Getting set up in a new city is never simple and I am beginning to think that I might not have thought this whole Los Angeles plan through enough. First of all the hotel which I had been planning on frequenting changed their pet policies since the last time that I was in town. This led to a last minute reservation at this middle-of-nowhere motel in some part of Los Angeles which is so obscure even most Los Angelinos do not know of its existence. Even then I had to plead with the management to get them to allow a rottweiler in the room, though I did succeed at that. But since then the business has just been awful and I am becoming more than a little bit discouraged. Each client who came through the door walked right back out and I suppose that I have been forced through necessities to advertise as trans again, which never works since post-operative trans folk are not so popular as human commodities are concerned. The men in this town are just too discerning when it comes down to things and I might have to move out to the Inland Empire if things continue in this fashion.
I did have one client who wound up strumming out a few tunes on the steel bodied guitar which I keep with me, and that was nice. I even vamped out the one brief finger picking tune which I know and received some points on technique. There was something comforting about sitting about in the nude and playing with a guitar and I guess it is just further proof that somewhere deep down there is a hippy in me longing to be free, man. Musical talent aside, he was a kind enough man and he seemed to be more concerned with my personal well being than most clients. In the past such clients have just driven me up the wall with their concerns but for once I was able to just accept that brand of attention as something sweet and nice. I think he could be regular material. So things are not one hundred percent awful out here. Things are just seventy five percent awful.
Eugene has been a good companion though. He is an old friend of mine from back when I still lived in Massachusetts and a few weeks back he showed up at the doorstep of the hotel where I entertain my clientelle. From what I understand the man had been moving out to Utah to live with one of his numerous former girlfriends. But things had not turned out as planned because it seems as though said former girlfriend had been spending most of their time together attempting to get back into his pants. He was having none of it and so the bitch decided to throw him out. Seeing as he lacked other options he came out to see me. It was good timing and I was pleased to see him thanks to his talent at distracting me with just the sort of cruel humour I love but cannot admit to loving.

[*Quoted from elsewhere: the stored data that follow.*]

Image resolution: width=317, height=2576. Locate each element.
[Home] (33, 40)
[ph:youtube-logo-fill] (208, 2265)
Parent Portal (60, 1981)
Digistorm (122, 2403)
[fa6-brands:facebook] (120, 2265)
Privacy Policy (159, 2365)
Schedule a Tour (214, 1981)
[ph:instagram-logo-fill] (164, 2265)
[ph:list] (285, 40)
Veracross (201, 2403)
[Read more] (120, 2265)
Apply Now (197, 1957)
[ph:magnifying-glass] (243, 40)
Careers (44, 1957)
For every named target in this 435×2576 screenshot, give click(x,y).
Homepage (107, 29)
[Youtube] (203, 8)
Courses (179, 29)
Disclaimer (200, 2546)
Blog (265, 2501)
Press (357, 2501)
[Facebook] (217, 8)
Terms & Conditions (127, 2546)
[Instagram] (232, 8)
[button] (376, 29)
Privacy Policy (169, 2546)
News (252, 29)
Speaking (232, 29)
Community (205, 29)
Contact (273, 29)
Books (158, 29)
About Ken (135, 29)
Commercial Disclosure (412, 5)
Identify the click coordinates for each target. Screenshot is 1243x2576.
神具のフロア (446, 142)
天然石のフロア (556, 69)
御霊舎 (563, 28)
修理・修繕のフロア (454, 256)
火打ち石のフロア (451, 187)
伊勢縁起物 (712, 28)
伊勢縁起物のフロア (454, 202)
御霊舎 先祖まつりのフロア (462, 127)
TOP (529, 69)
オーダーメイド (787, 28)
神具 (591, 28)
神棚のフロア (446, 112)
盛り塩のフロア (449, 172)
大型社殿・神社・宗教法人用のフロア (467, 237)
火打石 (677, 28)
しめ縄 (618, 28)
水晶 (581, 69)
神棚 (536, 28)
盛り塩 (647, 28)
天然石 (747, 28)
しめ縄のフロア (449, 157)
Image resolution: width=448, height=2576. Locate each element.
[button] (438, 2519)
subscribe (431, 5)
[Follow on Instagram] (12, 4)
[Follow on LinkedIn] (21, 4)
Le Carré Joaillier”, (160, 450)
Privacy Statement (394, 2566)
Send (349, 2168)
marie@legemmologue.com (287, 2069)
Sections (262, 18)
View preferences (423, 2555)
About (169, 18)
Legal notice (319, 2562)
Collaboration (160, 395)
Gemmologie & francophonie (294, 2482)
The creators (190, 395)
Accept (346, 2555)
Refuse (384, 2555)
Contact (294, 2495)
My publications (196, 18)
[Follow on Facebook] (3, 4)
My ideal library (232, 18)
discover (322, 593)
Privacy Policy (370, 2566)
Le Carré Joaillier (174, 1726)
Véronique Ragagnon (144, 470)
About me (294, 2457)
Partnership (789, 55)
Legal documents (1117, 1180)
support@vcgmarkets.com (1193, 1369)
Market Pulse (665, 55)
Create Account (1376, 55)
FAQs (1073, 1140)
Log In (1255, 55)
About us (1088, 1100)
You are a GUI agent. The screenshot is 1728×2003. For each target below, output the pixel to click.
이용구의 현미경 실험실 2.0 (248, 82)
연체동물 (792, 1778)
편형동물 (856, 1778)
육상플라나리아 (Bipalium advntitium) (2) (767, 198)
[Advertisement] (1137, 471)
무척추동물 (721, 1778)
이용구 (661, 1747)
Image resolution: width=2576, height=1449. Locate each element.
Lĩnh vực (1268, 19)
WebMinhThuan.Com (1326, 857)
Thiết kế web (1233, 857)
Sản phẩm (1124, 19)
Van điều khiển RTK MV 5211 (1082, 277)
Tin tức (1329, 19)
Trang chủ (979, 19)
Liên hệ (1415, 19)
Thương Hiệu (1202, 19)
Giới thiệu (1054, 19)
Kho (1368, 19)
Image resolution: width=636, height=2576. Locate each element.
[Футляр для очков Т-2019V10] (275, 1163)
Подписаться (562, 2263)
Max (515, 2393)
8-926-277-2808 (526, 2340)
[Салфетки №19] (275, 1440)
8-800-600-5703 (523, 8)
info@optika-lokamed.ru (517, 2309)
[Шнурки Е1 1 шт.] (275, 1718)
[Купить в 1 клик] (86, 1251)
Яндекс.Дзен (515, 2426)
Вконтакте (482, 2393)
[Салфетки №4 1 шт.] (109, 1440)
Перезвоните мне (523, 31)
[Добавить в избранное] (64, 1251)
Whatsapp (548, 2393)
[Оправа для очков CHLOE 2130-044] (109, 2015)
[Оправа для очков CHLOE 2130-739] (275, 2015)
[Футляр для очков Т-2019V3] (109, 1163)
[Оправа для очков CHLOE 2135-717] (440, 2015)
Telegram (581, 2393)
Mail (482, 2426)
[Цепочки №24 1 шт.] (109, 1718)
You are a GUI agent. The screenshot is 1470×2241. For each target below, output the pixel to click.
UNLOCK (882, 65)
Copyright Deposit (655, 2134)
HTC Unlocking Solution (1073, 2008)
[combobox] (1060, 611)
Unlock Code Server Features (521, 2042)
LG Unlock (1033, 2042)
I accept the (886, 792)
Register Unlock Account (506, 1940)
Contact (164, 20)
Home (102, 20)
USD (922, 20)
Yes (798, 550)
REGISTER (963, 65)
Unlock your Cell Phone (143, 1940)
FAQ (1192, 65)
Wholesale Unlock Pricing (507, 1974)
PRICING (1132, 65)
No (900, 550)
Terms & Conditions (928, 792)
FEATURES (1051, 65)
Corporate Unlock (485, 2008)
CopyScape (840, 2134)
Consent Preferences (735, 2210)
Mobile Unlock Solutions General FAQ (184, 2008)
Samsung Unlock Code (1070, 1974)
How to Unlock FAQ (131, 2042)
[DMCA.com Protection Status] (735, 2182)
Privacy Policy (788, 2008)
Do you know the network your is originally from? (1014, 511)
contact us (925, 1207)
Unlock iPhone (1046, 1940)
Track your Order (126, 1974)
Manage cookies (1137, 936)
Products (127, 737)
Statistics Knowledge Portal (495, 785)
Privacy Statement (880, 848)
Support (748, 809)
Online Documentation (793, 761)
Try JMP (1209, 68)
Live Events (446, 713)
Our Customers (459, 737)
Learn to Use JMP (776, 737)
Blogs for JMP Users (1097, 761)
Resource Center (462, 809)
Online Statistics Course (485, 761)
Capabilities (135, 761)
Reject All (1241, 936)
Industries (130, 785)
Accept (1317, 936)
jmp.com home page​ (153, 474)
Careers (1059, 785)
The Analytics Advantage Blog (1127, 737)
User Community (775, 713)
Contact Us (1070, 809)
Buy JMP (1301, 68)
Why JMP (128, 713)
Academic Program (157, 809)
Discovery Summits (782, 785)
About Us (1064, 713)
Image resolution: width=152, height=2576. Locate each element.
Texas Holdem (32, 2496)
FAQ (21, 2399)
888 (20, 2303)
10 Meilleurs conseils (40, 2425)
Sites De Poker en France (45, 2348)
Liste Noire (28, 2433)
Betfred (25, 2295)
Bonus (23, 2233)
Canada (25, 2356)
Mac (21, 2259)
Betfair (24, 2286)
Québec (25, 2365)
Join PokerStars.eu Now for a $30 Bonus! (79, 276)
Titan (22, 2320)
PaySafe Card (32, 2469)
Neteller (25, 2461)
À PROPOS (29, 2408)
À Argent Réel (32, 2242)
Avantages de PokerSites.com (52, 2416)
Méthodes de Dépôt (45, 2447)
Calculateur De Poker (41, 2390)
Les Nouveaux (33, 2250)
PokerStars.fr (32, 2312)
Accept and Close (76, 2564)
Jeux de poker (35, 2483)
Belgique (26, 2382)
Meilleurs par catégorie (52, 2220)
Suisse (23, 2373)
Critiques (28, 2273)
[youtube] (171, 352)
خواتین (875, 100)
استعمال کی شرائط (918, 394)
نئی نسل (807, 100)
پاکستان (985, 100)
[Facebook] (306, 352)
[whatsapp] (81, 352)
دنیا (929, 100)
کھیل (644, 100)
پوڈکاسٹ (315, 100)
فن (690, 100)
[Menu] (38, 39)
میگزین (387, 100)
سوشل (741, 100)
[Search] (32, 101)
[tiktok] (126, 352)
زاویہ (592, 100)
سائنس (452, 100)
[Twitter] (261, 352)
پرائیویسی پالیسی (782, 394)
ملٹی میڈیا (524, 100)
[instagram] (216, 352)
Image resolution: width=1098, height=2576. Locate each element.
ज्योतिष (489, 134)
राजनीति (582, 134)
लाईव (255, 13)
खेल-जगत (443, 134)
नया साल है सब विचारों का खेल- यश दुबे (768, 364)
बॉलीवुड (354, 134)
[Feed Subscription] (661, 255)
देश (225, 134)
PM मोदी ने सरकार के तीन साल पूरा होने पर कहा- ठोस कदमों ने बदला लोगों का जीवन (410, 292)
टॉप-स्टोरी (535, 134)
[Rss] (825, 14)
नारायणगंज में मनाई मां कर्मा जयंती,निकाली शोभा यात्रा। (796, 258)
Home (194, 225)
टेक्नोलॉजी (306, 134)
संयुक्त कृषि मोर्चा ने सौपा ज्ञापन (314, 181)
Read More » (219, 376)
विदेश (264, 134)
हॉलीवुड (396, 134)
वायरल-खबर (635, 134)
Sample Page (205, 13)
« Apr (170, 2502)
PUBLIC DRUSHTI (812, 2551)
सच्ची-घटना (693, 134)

Of course Eugene did not know that I was a hooker at the time. He figured that I was selling lap dances out of a private hotel room and he believed this because this is what I told him. I am not sure why it is that I lied to him but I suppose it had something to do with the intense ribbing and sarcasm that I anticipated him levelling at me if I did. All the same I decided that I would drag him out to Los Angeles with me. I knew that if he came with me I would not be able to hide the true nature of what I do forever but I did not expect him to find out this soon.
I had one client tonight and I flushed the condoms down the toilet like I often do when attempting to dispose of human evidence. It is not the most ecological means of eliminating such things but it works and it is habit and I suppose that I am not all that concerned about used condoms in the end. Except this time I forgot to flush them after depositing them and when Eugene returned to the room he found the condoms floating in the toilet. Not the most graceful means of confessing to a friend but I suppose it is efficient if nothing else. But bless the man because he did not seem to care at all. In fact all that happened was the cracking of a few choice jokes and then a quick return to the usual routine. He was not even surprised (hmmm) and I am at last beginning to recognize that I have this amazing and prodigious stock of allies which it seems I can count upon. Despite the troubles life is so damn good.